» WHAT YOU ARE ASKED TO DO
Return each line of the listing that contains the string "Polisi".

» TASK MATERIAL
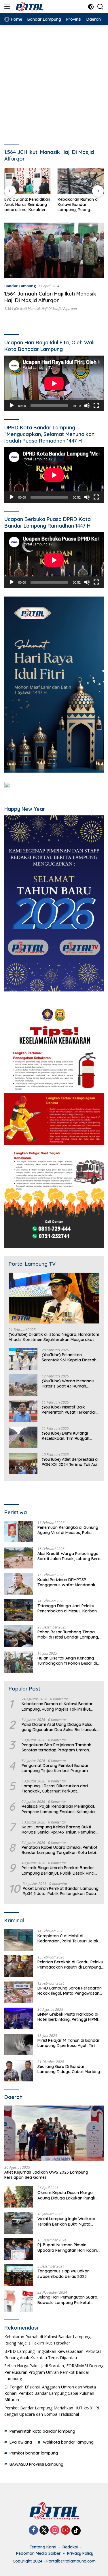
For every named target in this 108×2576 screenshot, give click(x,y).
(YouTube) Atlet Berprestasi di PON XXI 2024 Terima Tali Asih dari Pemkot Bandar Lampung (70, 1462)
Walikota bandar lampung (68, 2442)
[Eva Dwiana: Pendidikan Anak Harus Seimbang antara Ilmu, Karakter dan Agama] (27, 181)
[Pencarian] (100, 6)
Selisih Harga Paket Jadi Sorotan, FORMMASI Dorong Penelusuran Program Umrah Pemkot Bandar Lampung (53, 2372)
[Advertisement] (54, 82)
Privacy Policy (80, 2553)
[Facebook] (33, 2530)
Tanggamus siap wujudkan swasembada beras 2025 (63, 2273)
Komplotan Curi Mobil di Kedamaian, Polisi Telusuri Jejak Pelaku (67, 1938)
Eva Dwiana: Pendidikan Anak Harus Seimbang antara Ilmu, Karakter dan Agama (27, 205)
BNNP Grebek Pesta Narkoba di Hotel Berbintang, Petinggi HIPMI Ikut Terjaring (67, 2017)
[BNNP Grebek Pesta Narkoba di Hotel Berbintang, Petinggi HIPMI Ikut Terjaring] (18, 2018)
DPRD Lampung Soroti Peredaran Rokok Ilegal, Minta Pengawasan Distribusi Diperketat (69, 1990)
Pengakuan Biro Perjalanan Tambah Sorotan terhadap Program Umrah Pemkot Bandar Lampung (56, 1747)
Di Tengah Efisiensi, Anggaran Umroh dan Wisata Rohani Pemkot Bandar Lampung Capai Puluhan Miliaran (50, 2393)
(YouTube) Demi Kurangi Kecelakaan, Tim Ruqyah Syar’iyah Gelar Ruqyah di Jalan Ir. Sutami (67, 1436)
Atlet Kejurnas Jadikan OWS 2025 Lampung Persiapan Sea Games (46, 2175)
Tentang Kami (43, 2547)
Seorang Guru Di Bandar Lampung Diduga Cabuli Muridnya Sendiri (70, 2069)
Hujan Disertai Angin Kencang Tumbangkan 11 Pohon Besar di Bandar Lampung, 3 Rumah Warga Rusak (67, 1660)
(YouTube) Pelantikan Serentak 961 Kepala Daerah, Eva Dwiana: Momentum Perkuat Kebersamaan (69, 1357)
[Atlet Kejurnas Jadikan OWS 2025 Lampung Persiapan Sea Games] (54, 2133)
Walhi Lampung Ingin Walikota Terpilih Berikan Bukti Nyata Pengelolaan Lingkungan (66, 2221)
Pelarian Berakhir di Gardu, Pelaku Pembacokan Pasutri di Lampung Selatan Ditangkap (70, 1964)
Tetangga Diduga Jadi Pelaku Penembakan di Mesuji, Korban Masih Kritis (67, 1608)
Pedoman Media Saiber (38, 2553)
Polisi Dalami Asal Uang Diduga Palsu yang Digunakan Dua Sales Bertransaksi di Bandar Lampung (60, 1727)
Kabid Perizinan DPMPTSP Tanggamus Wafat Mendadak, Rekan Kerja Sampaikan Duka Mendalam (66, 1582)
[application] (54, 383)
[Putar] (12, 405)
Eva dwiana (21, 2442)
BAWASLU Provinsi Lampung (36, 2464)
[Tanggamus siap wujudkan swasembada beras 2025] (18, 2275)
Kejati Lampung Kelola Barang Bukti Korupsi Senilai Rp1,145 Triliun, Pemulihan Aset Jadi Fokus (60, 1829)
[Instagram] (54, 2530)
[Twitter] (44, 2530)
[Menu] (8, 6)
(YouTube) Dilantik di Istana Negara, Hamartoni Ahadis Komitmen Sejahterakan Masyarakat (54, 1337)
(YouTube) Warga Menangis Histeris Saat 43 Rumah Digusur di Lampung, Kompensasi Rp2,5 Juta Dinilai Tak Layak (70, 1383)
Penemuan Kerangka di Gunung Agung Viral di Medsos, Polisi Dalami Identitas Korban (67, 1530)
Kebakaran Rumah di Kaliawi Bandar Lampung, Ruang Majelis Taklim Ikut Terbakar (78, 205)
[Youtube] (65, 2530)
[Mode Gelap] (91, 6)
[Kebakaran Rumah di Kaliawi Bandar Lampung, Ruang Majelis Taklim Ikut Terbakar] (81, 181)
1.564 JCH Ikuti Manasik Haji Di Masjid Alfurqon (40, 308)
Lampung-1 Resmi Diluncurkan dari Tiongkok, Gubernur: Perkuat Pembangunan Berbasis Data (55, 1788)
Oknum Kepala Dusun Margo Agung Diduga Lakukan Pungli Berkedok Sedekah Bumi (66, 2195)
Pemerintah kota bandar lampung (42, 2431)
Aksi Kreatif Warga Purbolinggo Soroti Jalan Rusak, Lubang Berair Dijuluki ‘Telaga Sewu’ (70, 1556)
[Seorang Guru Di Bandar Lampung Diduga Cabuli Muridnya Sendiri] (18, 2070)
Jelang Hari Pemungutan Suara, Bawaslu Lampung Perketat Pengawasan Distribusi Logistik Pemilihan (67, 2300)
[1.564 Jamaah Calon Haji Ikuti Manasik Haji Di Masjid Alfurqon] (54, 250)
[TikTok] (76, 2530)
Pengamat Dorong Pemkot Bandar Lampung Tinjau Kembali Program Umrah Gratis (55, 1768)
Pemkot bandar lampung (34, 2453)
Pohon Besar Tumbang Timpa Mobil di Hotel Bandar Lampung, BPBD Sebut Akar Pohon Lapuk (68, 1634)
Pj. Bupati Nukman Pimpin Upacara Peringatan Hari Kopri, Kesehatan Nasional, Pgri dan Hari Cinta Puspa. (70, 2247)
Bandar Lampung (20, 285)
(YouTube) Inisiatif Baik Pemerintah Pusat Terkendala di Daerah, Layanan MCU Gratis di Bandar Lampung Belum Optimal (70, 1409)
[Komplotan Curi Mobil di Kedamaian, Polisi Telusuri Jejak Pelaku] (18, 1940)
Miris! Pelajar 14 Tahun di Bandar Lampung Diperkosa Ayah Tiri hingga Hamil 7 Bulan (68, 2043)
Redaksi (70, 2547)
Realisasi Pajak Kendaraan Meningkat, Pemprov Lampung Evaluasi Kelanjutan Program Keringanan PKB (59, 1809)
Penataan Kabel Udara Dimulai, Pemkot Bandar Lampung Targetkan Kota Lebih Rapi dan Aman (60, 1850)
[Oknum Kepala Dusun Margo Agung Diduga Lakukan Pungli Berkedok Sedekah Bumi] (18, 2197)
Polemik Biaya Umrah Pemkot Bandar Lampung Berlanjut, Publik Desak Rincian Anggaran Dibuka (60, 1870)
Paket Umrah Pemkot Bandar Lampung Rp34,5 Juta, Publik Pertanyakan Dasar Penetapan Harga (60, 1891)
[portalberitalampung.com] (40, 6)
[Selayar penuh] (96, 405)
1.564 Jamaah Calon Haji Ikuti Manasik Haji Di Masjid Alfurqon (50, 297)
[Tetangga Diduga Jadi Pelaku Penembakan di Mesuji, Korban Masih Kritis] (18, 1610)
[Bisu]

» TASK OUTPUT
Komplotan Curi Mobil di Kedamaian, Polisi Telusuri Jejak Pelaku (67, 1938)
Polisi Dalami Asal Uang Diduga Palsu yang Digunakan Dua Sales Bertransaksi di Bandar Lampung (60, 1727)
Penemuan Kerangka di Gunung Agung Viral di Medsos, Polisi Dalami Identitas Korban (67, 1530)
[Komplotan Curi Mobil di Kedamaian, Polisi Telusuri Jejak Pelaku] (18, 1940)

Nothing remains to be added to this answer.